* **AUFGABEN**:
[a] Beantworte diese Fragen zum Text über die evangelische Kirche und die AfD:
(i) Wer hat „klare Kante“ gegen rechts verlangt?
(ii) Mit wem hat Manfred Rekowski gesprochen?
(iii) Auf wessen Einladung fand dieses Gespräch statt?
[b] Führe den Text über die evangelische Kirche und die AfD nach seinem letzten Satz weiter.

* **TEXT ZUM LESEN**:
__________________________________________________

Miteinander
reden, im Gespräch bleiben, achtsam umgehen ist wichtig. Für Christen,
für evangelische, für deren Geistliche zumal. Im Prinzip. Aber es gibt
auch Ausnahmen. Die AfD zum Beispiel. Mit der redet man nicht, mit der
will man nicht im Gespräch bleiben, von Achtsamkeit keine Spur.
Der
EKD-Ratsvorsitzende Bedford-Strohm hat „klare Kante“ gegen rechts
verlangt, der Berliner Bischof Dröge festgestellt, daß Christen „in der
AfD nichts verloren“ haben. Regelmäßig wurde und wird von den Kanzeln gegen die „Populisten“
gepredigt und gegen alle, die das Volk „vergötzen“, so der hannoversche
Landesbischof Meister in seiner Neujahrsbotschaft. Der Pastor im
Ruhestand, der für die Alternative kandidiert, sieht sich von seiner
eigenen Kirche attackiert, die Antifa darf dagegen regelmäßig auf
Unterstützung durch Gemeindegruppen rechnen. Und wohlweislich hat man
die AfD-Führung vom Kirchentag ausgeladen. Die evangelische Führung
betrachtet sie als Paria, als „Unberührbaren“, der Kontakt verunreinigt,
quasi kultisch.
Man wird dem Präses der Kirche im Rheinland, Manfred Rekowski,
zugestehen müssen, daß er diese Haltung nicht teilt. Er hat geredet, mit
der AfD-Vorsitzenden Frauke Petry über das Verhältnis von Kirche und
Partei. Die Bilanz des Gesprächs, das auf Einladung von ideaspektrum in der vergangenen Woche stattfand,
ist rasch gezogen: Rekowski bemüht, Petry überlegen, der Präses ganz
offenbar gewohnt, im innerkirchlichen Raum zu agieren, nicht darauf
gefaßt, daß ihn jemand argumentativ kontert, die Vorsitzende mit einer
ebenso klugen wie sachlichen Argumentation. Es gibt kein einziges Feld,
das Rekowski tatsächlich behaupten konnte.
Daß ihm das zu denken gegeben hat, wird man bezweifeln müssen. Seine
nachfolgenden Äußerungen sprechen dagegen. Verwunderlich ist das nicht.
Denn Rekowski gehört zur Führungsgruppe der evangelischen Kirche, eine
Art neuer Klerus, nicht nur in dem Sinn, daß es sich um eine relativ
geschlossene soziale Formation handelt, sondern auch in dem Sinn, daß
die Glieder auf eine besondere Doktrin eingeschworen sind. Es geht um
eine theologisch-politische Lehre, deren Hauptsätze endlos repetiert
werden.

__________________________________________________

* **DATENAUSZUG**:
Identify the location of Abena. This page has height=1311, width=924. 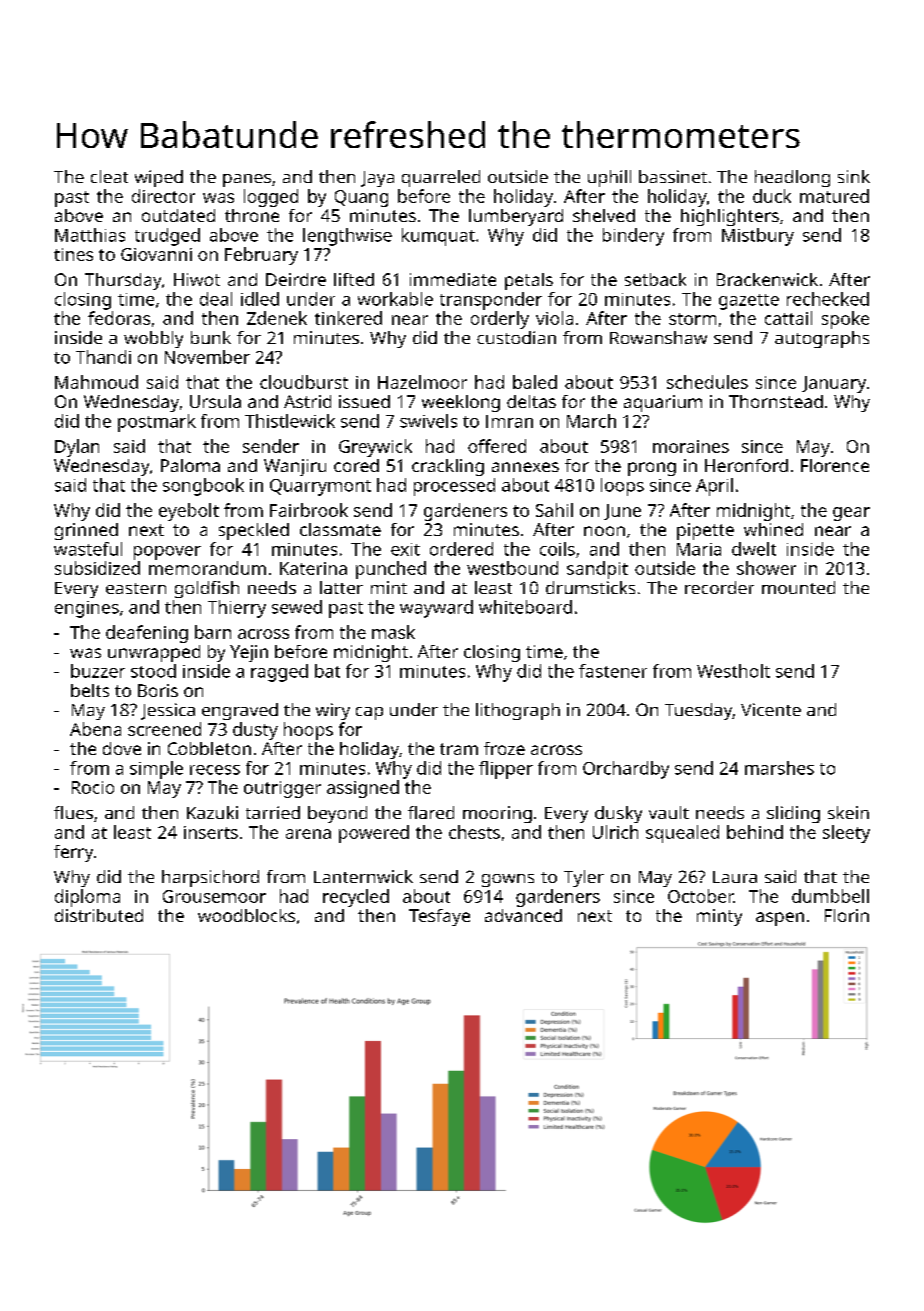
(95, 729).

__________________________________________________

* **ERGEBNISSE**:
[a]
(i) Der EKD-Ratsvorsitzende Bedford-Strohm
(ii) Mit der AfD-Vorsitzenden Frauke Petry
(iii) Auf Einladung von ideaspektrum

[b]
Nehmen wir Rekowskis Hinweis auf das „christlich-jüdische
Menschenbild“. Eine Leerformel, mehr nicht, ohne Grundlage in der
Tradition oder der Bibel, nur eine sentimentale Vorstellung von dem, was
unsere Gattung ausmacht, deren Glieder alle „gleichwertig“ sind und
deren Typus unproblematisch erscheint. Decken soll das der Verweis auf
die Gottesebenbildlichkeit. Aber die hat den „Fall“ des Menschen eben
nicht unbeschädigt überstanden.
Deshalb spricht das Alte Testament mit radikaler Schärfe von der
Schlechtigkeit des Menschen: das „Dichten und Trachten des menschlichen
Herzens ist böse von Jugend auf“ (1. Mose 8,21); die Sünde „lauert vor
der Tür“ (1. Mose 4,7) wie ein wildes reißendes Tier, und der Mensch
wird ihrer kaum Herr. Nirgends hat Jesus von Nazareth diese Auffassung
in Frage gestellt.
Seine Äußerung, daß Gott die Sonne aufgehen läßt „über Gute und Böse“
(Matthäus 5,45), spricht lediglich für ein hohes Maß an Gelassenheit,
allerdings nicht dafür, daß er zwischen den einen und den anderen keinen
Unterschied macht. Rekowskis „Niemand wird ausgegrenzt“ und „Man
unterscheidet nicht zwischen Menschen“ wäre ihm nie über die Lippen
gekommen.
Die Botschaft des Neuen Testaments errichtet vielmehr hohe Grenzen:
gegen die Unbußfertigen, gegen alle, die die Ohren vor dem Evangelium
verschließen. Und sie unterscheidet scharf: zwischen dem Selbstgerechten
und dem Reuigen, zwischen den Gotteskindern und den Teufelskindern, dem
„Natterngezücht“ (Matthäus 23,33).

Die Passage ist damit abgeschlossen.